After you finished Lying Awake and the novel was published, did you continue teaching at Central Juvenile Hall? When and how did you tell the kids that they were the subject of your new book? Were they hesitant or eager to participate?

I did continue teaching at Central after Lying Awake was published. I ran the class for four years altogether, then passed it on to another writer after my daughter was born and I became a stay-at-home dad. I consider myself on sabbatical until my daughter is able to change her own diapers.

When I decided to write this book, I tracked down all of the kids who had been in the class (all but one is in adult prison), described the book I wanted to write, and asked if they would give me permission to include their work in it. They did give permission, and in their letters back they made it clear that they are very, very happy to know that something they did, which they made valuable through their own efforts, will be shared with others and may even do some good. And they are all still writing.

Having worked with these kids for so long, do you feel now that trying juvenile offenders as adults and sending them to adult prison is the right thing to do?

Certainly, the kids that I worked with needed to be incarcerated. Their lives were completely out of control, they had to be prevented from causing further suffering, and they had to be held responsible for their actions. Personally, I feel that most of them could be rehabilitated, but I recognize that to do so would require an enormous commitment of time and resources — more than I expect to see earmarked for that purpose in the near future. In my ideal world, these kids would be sent to places that would incorporate features of our best mental health facilities (clean, attractive environment; daily counseling and education opportunities; sympathetic but authoritative professional staff) following the discipline model of a well-run boot camp. I am convinced that the high cost of such facilities would, in the long run, be offset by lowered rates of recidivism. Until my ideal world becomes a reality, however, I would like to see more attention focused on early-intervention programs for at-risk children and their families — programs designed to help children who are just starting to show signs of troubled behavior, but who have not yet committed any serious crime. The success rate for these programs has been terrific, and they deserve our full support.

How do you think crime victims, or the families of crime victims, will react to this book? You don’t romanticize the kids — it’s obvious they are deeply troubled, conflicted people — but you don’t withhold your affection for them or your pride in their successes, either. Will some people be offended by that?

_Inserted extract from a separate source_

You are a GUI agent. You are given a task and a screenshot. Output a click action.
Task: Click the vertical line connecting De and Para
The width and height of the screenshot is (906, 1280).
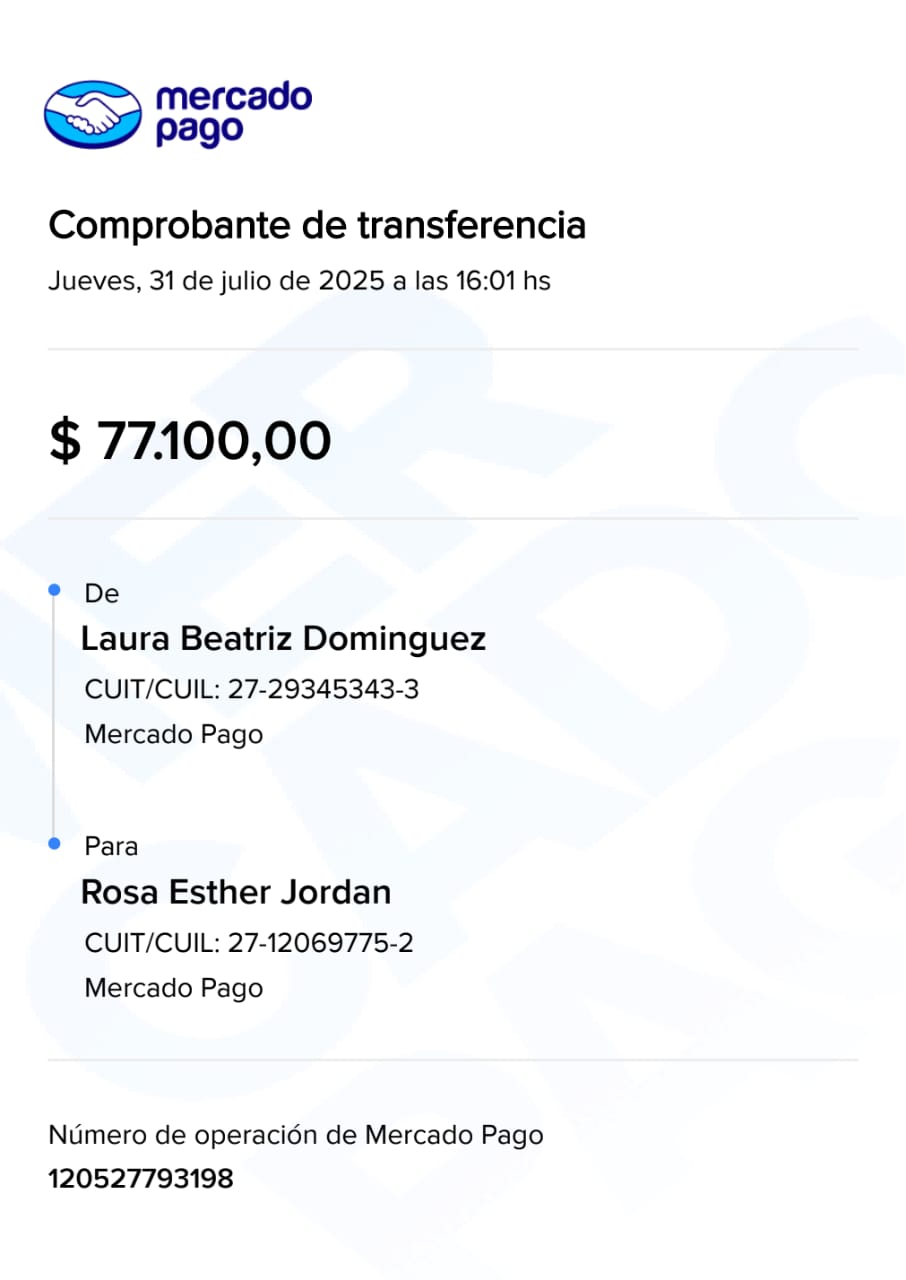point(54,718)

I’ve been the victim of several crimes myself, including being mugged, and I’m still angry about every one of those crimes, so I certainly wouldn’t blame the victim of a violent crime for objecting to the idea of a book like this. I wouldn’t want that person to suffer any more than he or she already has, so my recommendation would be: if the very idea of the book makes you angry, don’t force yourself to read it. Life is too short. But I do hope that if such a person were to go ahead and read the book anyway, the experience of meeting these kids in print would have some of the effect that meeting them in person has had on me, which is to make me feel less angry. Knowing something about these kids, and understanding a bit better why they do the awful things they do, has made me feel less fearful of the violence in our society, because the unknown is always more frightening that what is known. And meeting them has made me more hopeful, because as long as some traces of humanity and conscience and aspiration still exist, there is hope that those qualities can triumph over their opposites.